Michigan's bar exam goes online in response to COVID-19
The COVID-19 crisis has changed the way the Michigan law bar exam will be administered this year, Michigan Supreme Court officials announced this week.
The exam, given to new attorneys, will be given July 28 as a one-day online exam with an essay format instead of the standard two-day in-person examination given by the Board of Law Examiners.
The board recommended that the Michigan Supreme Court issue an executive order on the exam, expressing concern about whether an in-person test could be conducted safely amid the coronavirus crisis.
The board is working with Michigan's five law schools, in addition to the University of Toledo, to ensure that individuals with disabilities who aren't able to take the online bar exam will be able to take it in person with measures in place to protect their health, court officials said.
Individuals taking the July exam will be on the same path to become licensed attorneys in Michigan as those who took the exam last year in July, said court officials.

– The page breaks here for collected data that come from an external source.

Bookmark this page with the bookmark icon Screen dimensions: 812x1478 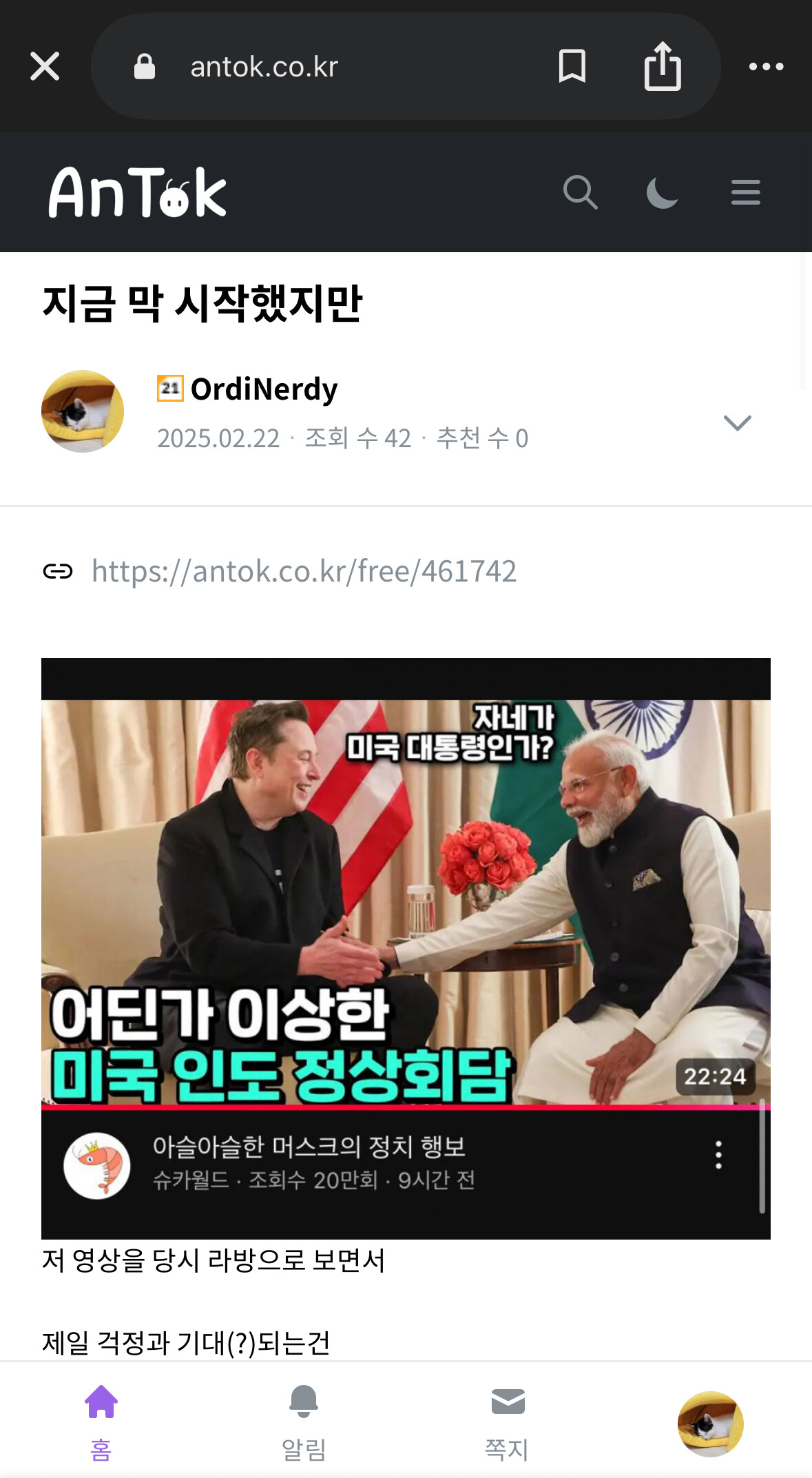pyautogui.click(x=572, y=66)
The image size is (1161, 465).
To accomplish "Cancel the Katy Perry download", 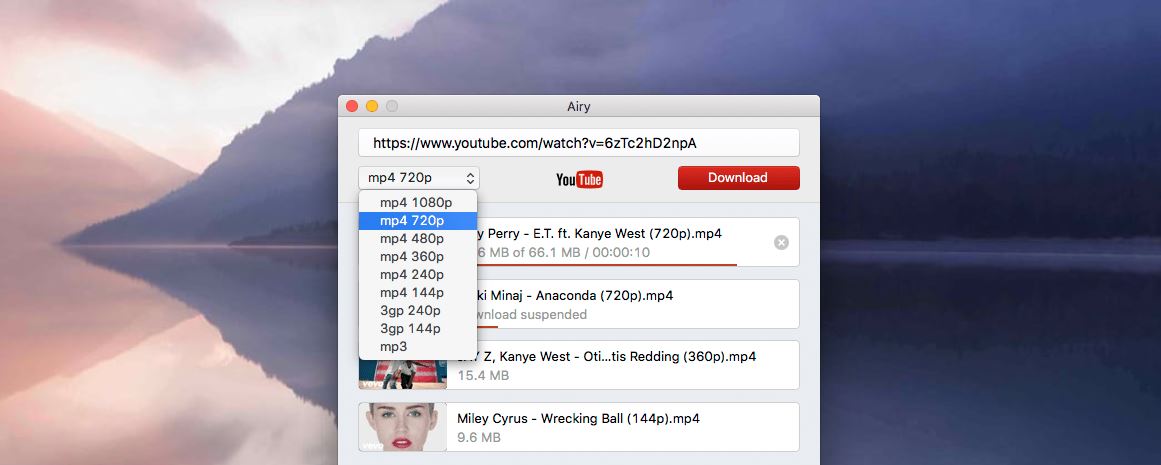I will [782, 242].
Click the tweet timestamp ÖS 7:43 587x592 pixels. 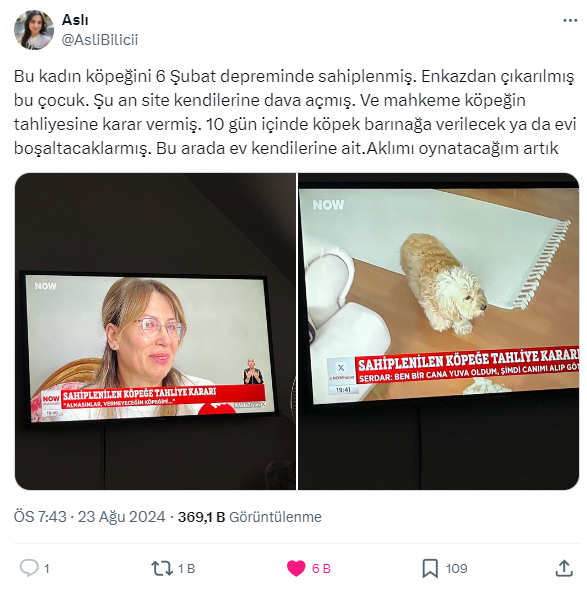pyautogui.click(x=40, y=516)
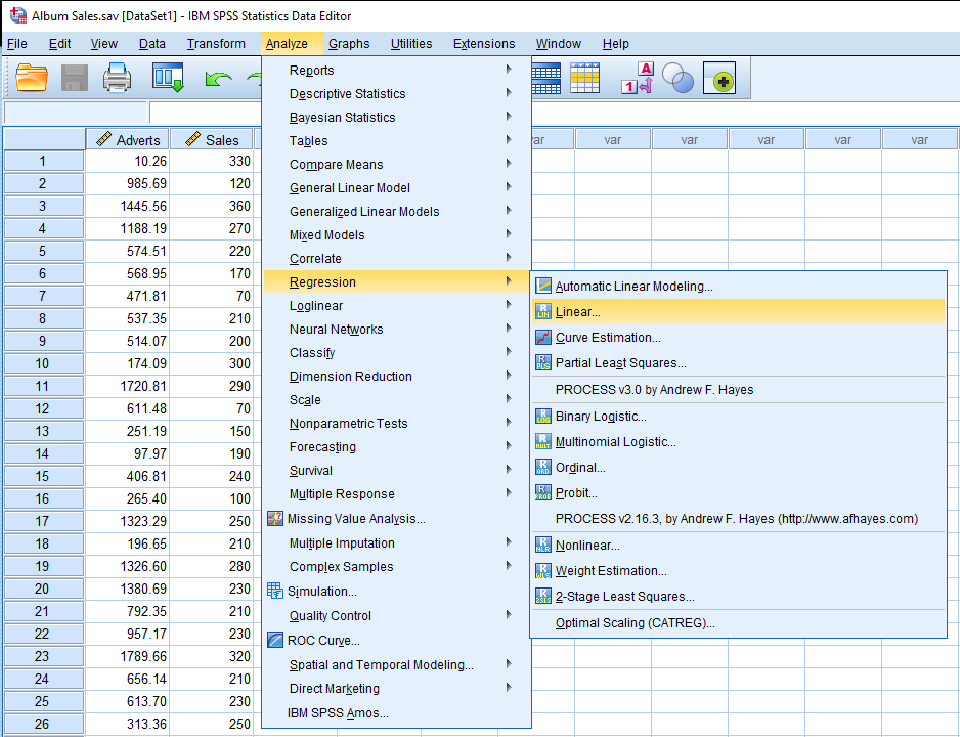
Task: Open the Graphs menu
Action: point(349,43)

“The board conducted extensive research and consultations to make this decision, including outreach to Michigan public health officials and law school deans, while monitoring developments in the pandemic and approaches of other states,” said Justice Brian K. Zahra, the court’s liaison to the BLE.
Zahra added: “I am confident the Michigan essay examination will adequately test the applicants’ legal knowledge and skill. The public can be confident that those who pass this exam will have requisite knowledge of state law to become a member of the Michigan bar. Likewise, law school graduates can sit for the exam without risking public health.”

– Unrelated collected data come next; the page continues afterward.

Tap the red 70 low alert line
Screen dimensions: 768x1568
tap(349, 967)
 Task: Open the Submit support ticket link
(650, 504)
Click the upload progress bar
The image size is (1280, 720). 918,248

The Michigan Supreme Court, which has constitutional and statutory authority over the practice of law in the state, entered an administrative order to change the format of the exam and to require accommodations for in-person testing under the federal Americans with Disabilities Act.
Those not able to register to take the exam on a laptop should contact the board. Applicants who did not register to take the exam on a laptop must contact the Board of Law Examiners if they are not able to take the test online
Legal experts will work with the BLE to determine the appropriate passing score based on results from previous exams.